Stored data entries:
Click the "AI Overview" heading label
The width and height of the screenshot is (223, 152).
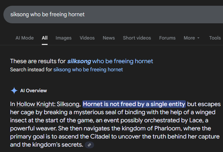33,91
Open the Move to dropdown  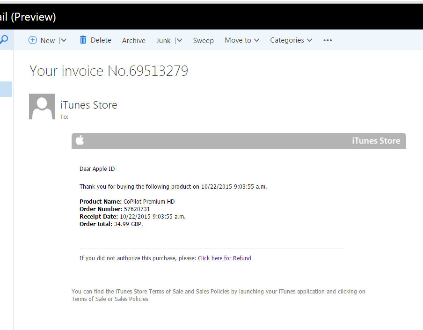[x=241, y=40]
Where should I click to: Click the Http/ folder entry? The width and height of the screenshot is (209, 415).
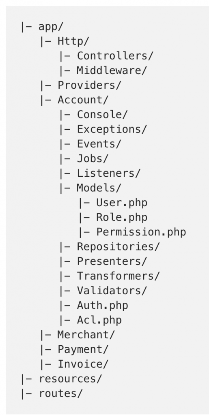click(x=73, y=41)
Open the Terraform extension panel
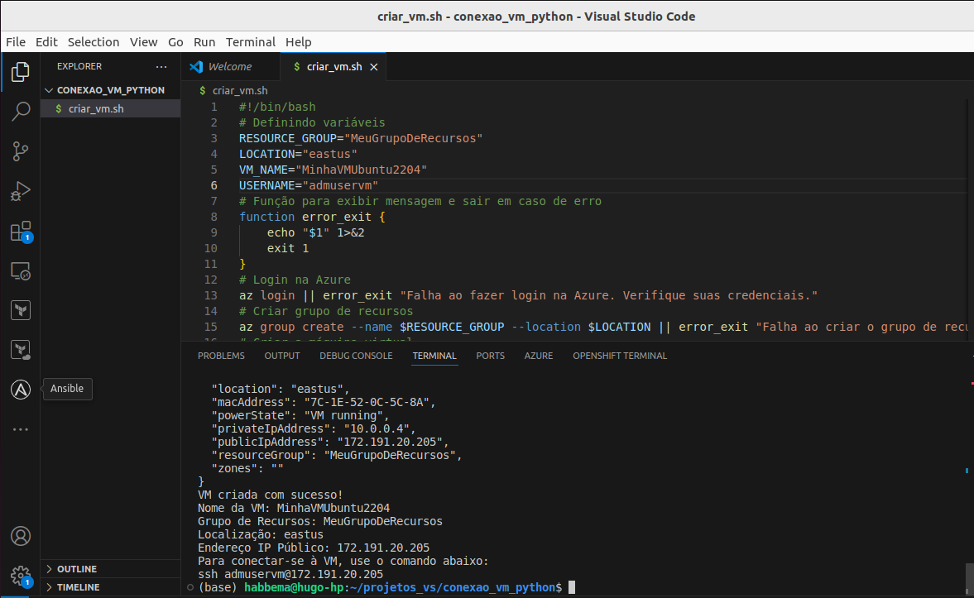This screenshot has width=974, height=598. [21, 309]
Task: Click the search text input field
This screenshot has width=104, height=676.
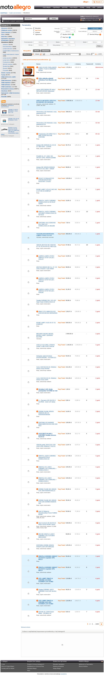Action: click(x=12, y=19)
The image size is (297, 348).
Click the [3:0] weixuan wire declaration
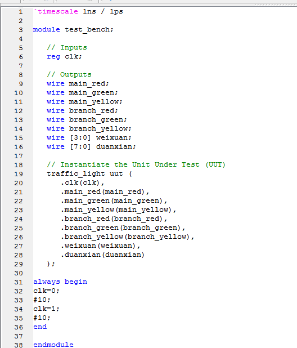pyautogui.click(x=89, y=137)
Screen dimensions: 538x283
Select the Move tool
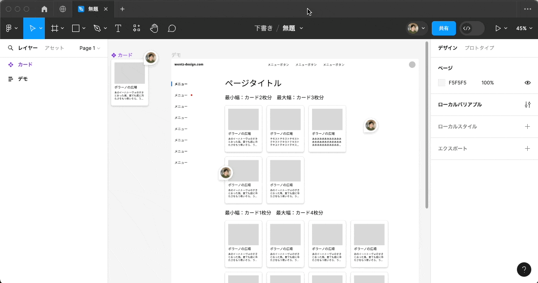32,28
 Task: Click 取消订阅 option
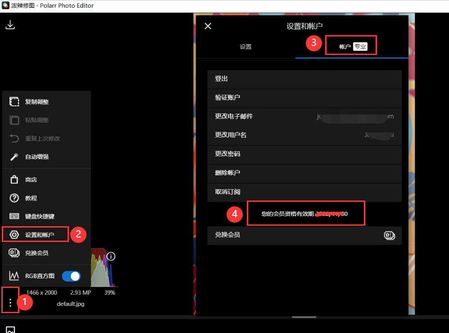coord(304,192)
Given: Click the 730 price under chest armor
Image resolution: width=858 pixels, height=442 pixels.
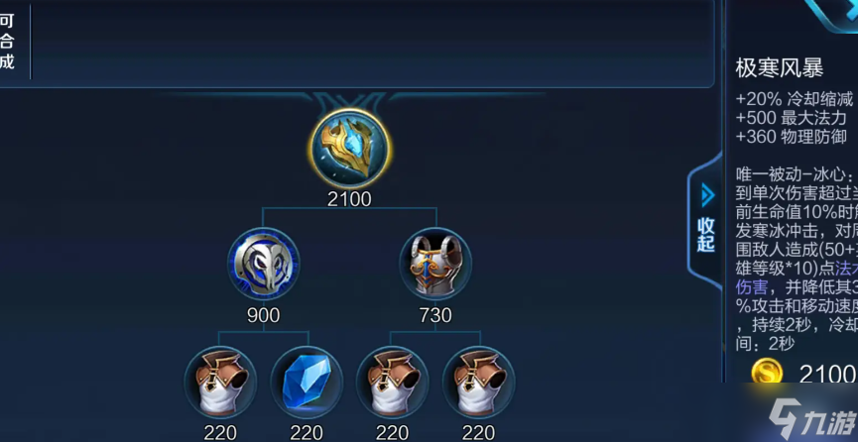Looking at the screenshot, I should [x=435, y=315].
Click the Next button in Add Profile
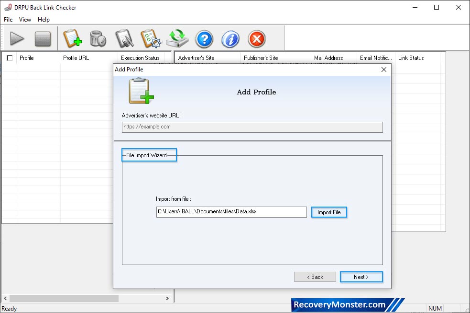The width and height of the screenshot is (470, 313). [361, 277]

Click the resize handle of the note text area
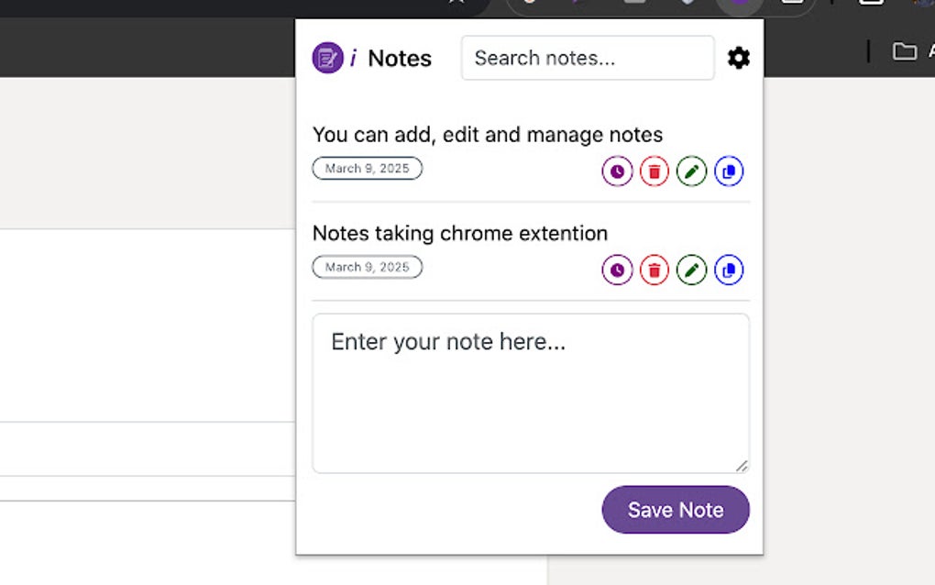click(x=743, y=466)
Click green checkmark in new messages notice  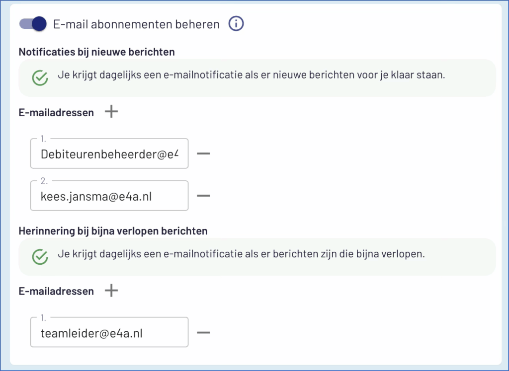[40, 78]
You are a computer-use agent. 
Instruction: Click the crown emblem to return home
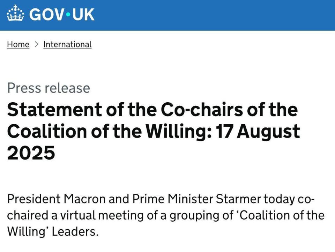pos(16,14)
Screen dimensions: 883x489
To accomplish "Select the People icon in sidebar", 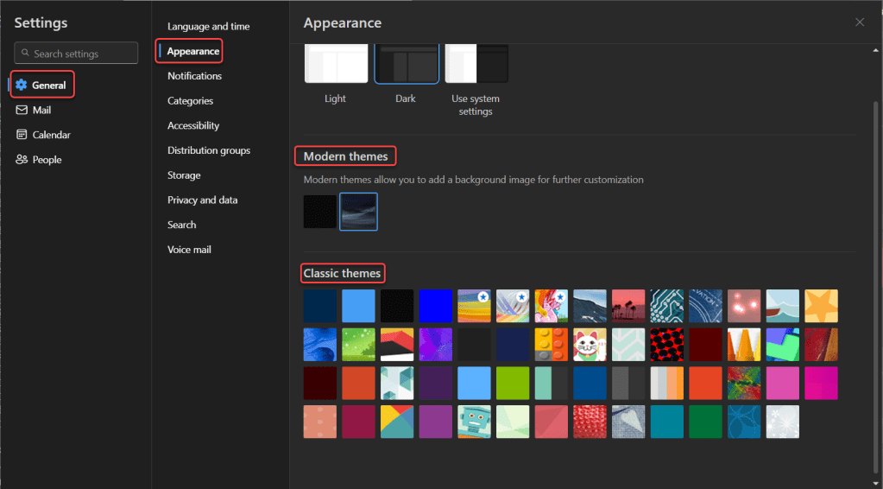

What you will do:
Find the line holding "You are a computer-use agent." in the data above. Retype it and every later line exactly, through the end, but not the pictures.

Response below:
You are a computer-use agent. 
Instruction: Click the crown emblem to return home
pos(16,14)
Screen dimensions: 883x489
To accomplish "Select the People icon in sidebar", 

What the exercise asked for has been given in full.